EXERCISE GOAL:
Quote word for word the passage of the stove restoration posts below that runs from "A. Hi Carole, hi" up to and including "it. Good luck.".

Jacobs Manufacturing wood stove Jacobs Manufacturing wood stove 2 Jacobs Manufacturing wood stove 3 Jacobs Manufacturing wood stove 4

Carole Lowe
- Burlington, North Carolina


January 11, 2008

A. TO CAROLE LOWE, I have a Glenwood F iron cook stove, one of the black iron type with nickel trim. It is missing a shelf on one side, and I have visited and written to folks who sell and restore them, but the response is always the same: They have dozens of these shelves, but don't want to part with them. The reason is because they make a lot more money restoring and selling a whole stove than they would if they sold me one shelf.

Erika Donneson
Erika Donneson
- Saco, Maine


December 2012

A. Hi Carole, hi Erika.

I'm not saying it's dead easy to find the right shop, but a small foundry (maybe even a hobbyist specializing in it) can pretty easily make a replacement casting, especially if you already have one of the item, so a sand pattern can be made directly from it. Good luck.

Regards,

Ted Mooney, finishing.com
Teds signature
Ted Mooney, P.E. RET
finishing.com
Pine Beach, New Jersey



October 1, 2008

Q. Hi All, I'm restoring a rusted out Brand Stove Co no 118 industrial kitchen stove that was in a cabin we just bought. It's a double oven with the fire box in between, large old stove. Just can't find much information on this company. All the cast parts are good but I need to replace all the box metals, sides, oven boxes, etc. Its around a 100 years old, guessing, and from a restaurant in San Francisco. Thanks for any help here!

Brand Stove wood stove

Ron Slater
hobbyist - Woodland, California



October 13, 2008

Q. I live in South Africa and my work recently rented an old farmhouse, which we repaired and cleaned for field staff. In the storeroom we found an old stove. The owner of the farm is not sure, but thinks its about 50 - 60 years old. The brand name is Coronet and apart from the iron bits, it is enameled. The colours are pale green and cream. We took it apart, remove the slight rust with a wire brush and cleaned it. Its back in the farmhouse and I've used it twice. Its chimney at the back is gone, but we placed it under the original hearth chimney of the house. At first it smokes a lot, smoke coming out from underneath the plates - although the plates are in perfect nick.

I don't know if its a coal or gas stove, and the owner can only remember that his mother used wood - how does one determine which it is?

And how can I stop the initial smoking? Both times I've used it for cooking and it cooks beautiful, you just have to start well in advance. Also, I can't find any information on the brand, Coronet. Has anyone heard of it before? The inside of the oven is also enameled. I have to find somewhere in SA to get wood stove polish, so far no one seems to know where one can buy it. I read somewhere that to see the "leaks" one can put a light in the firebox and see where the light leaks out. These then should be fixed with stove or furnace cement - does this sound right to those in the know?

SOURCE EXCERPT:
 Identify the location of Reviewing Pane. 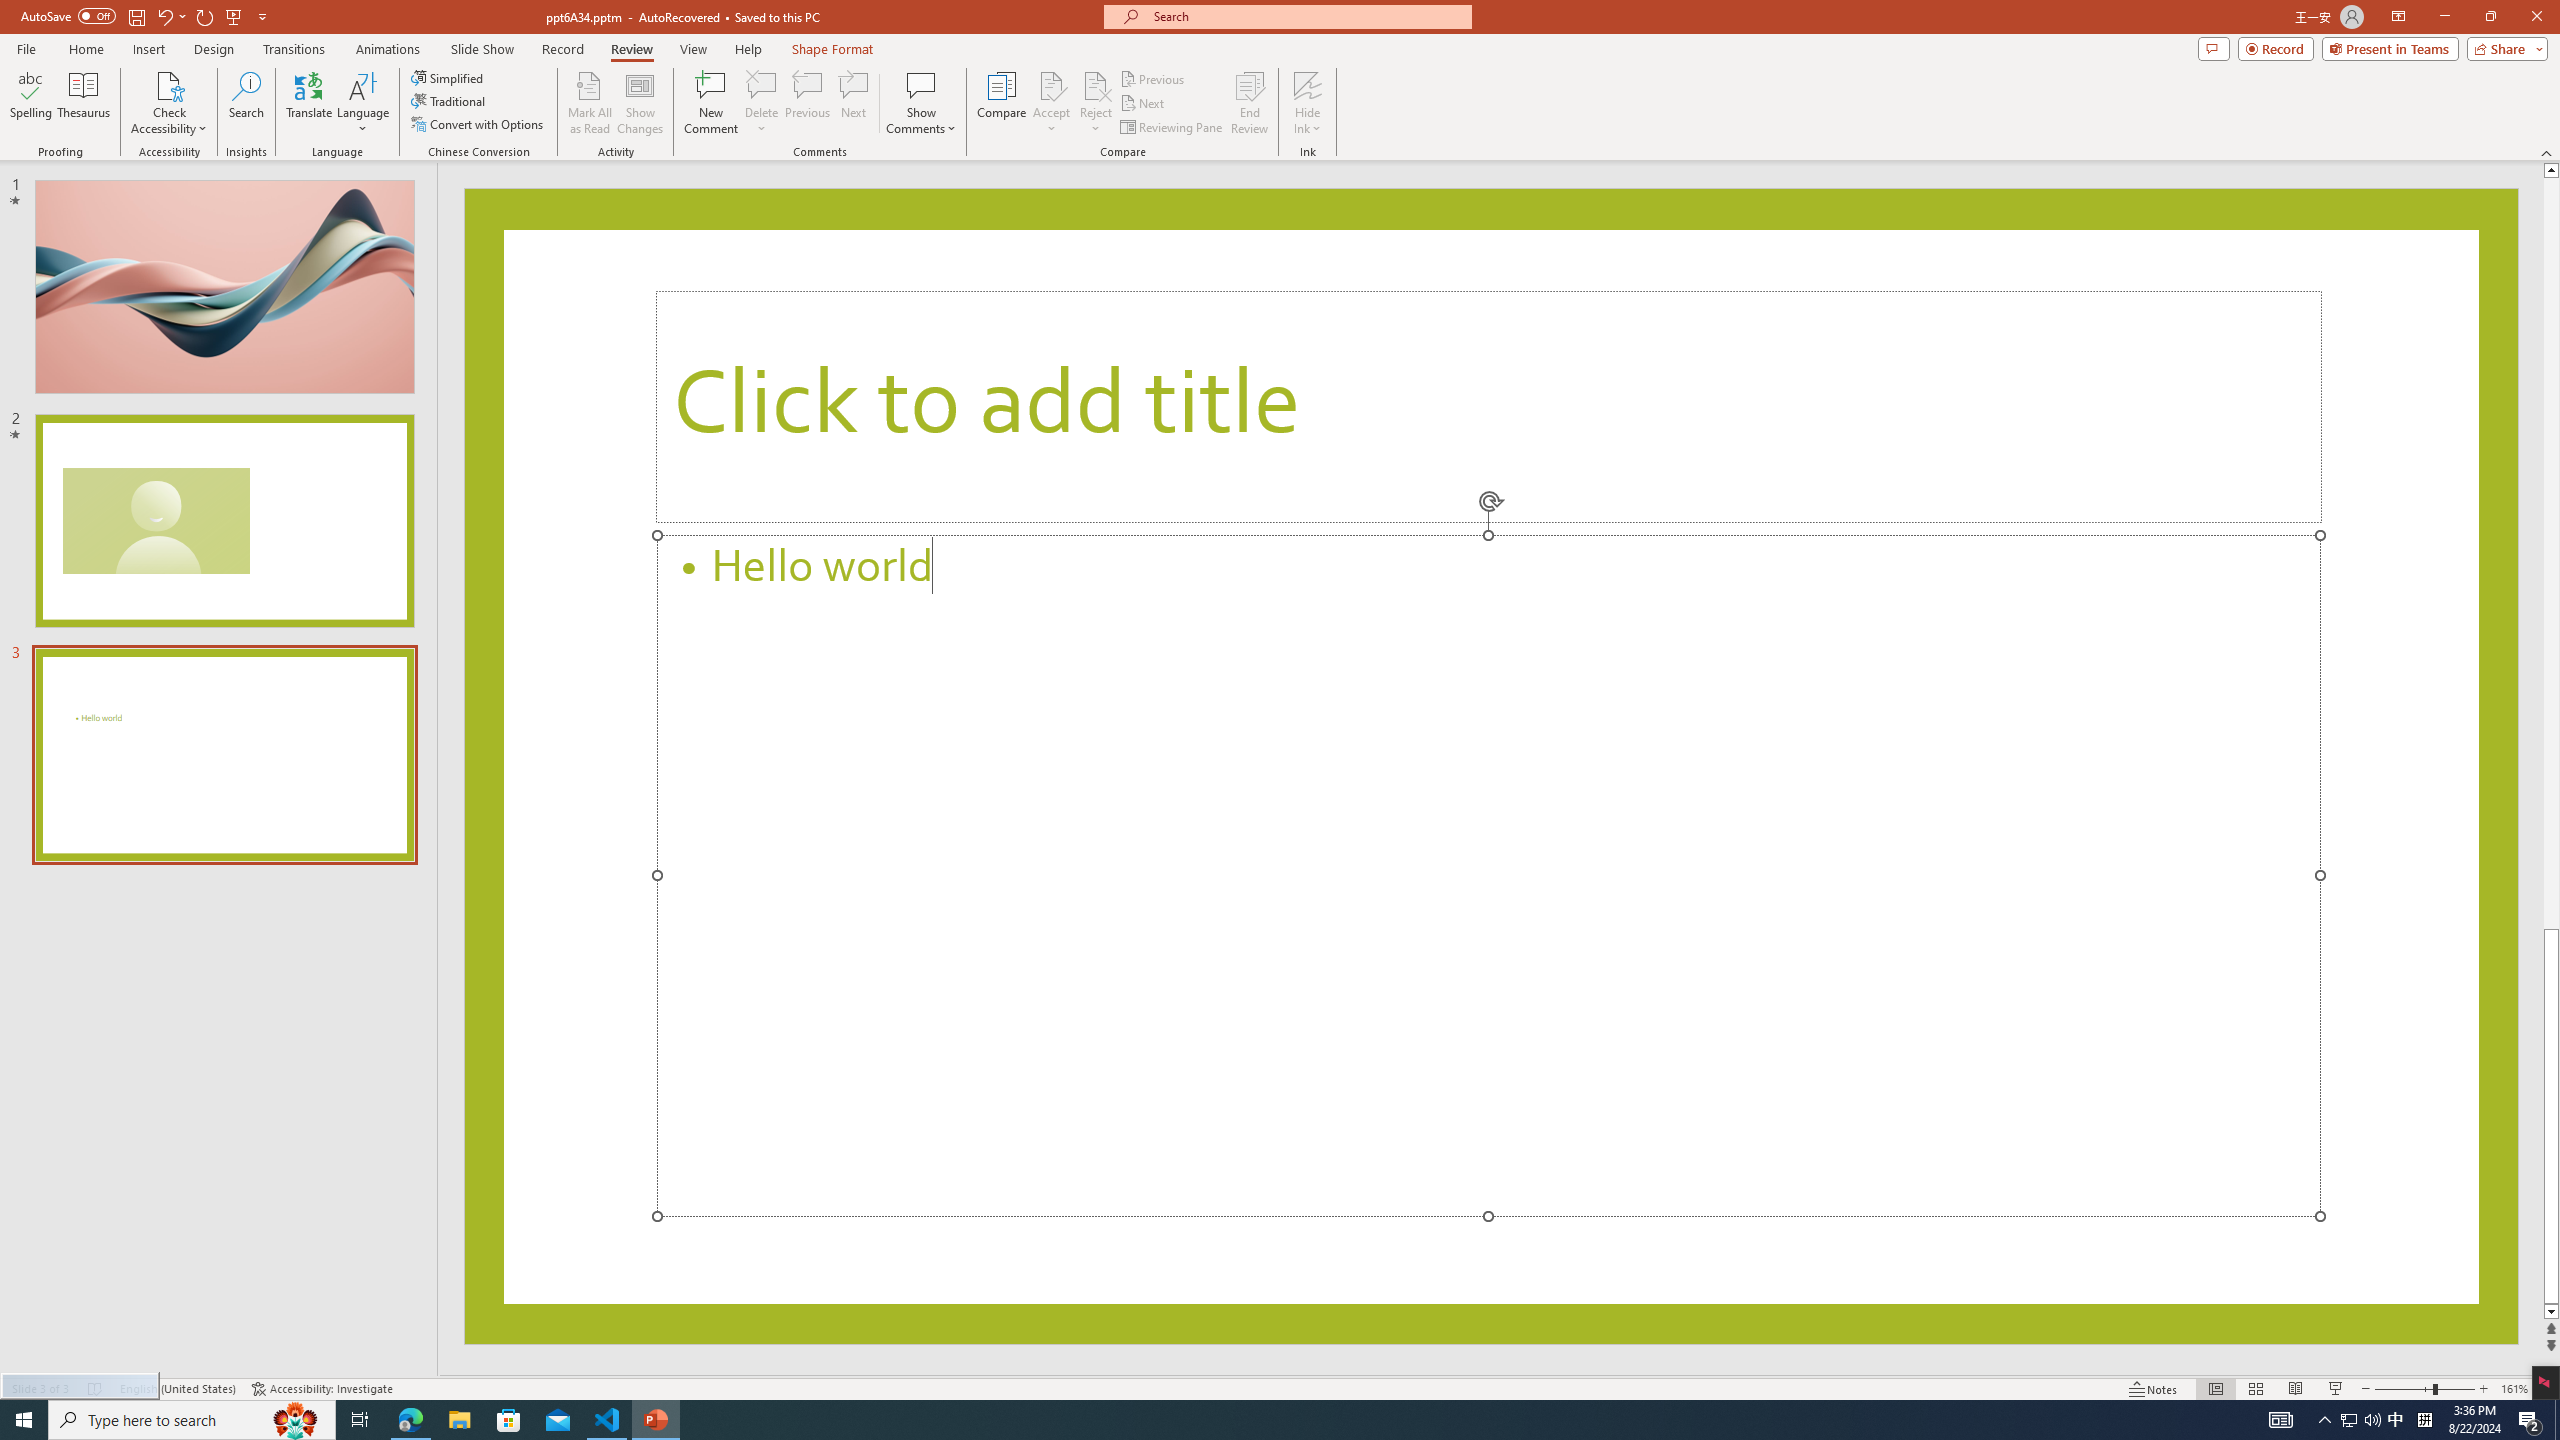
(1172, 128).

TASK RESULT:
A. Hi Carole, hi Erika.

I'm not saying it's dead easy to find the right shop, but a small foundry (maybe even a hobbyist specializing in it) can pretty easily make a replacement casting, especially if you already have one of the item, so a sand pattern can be made directly from it. Good luck.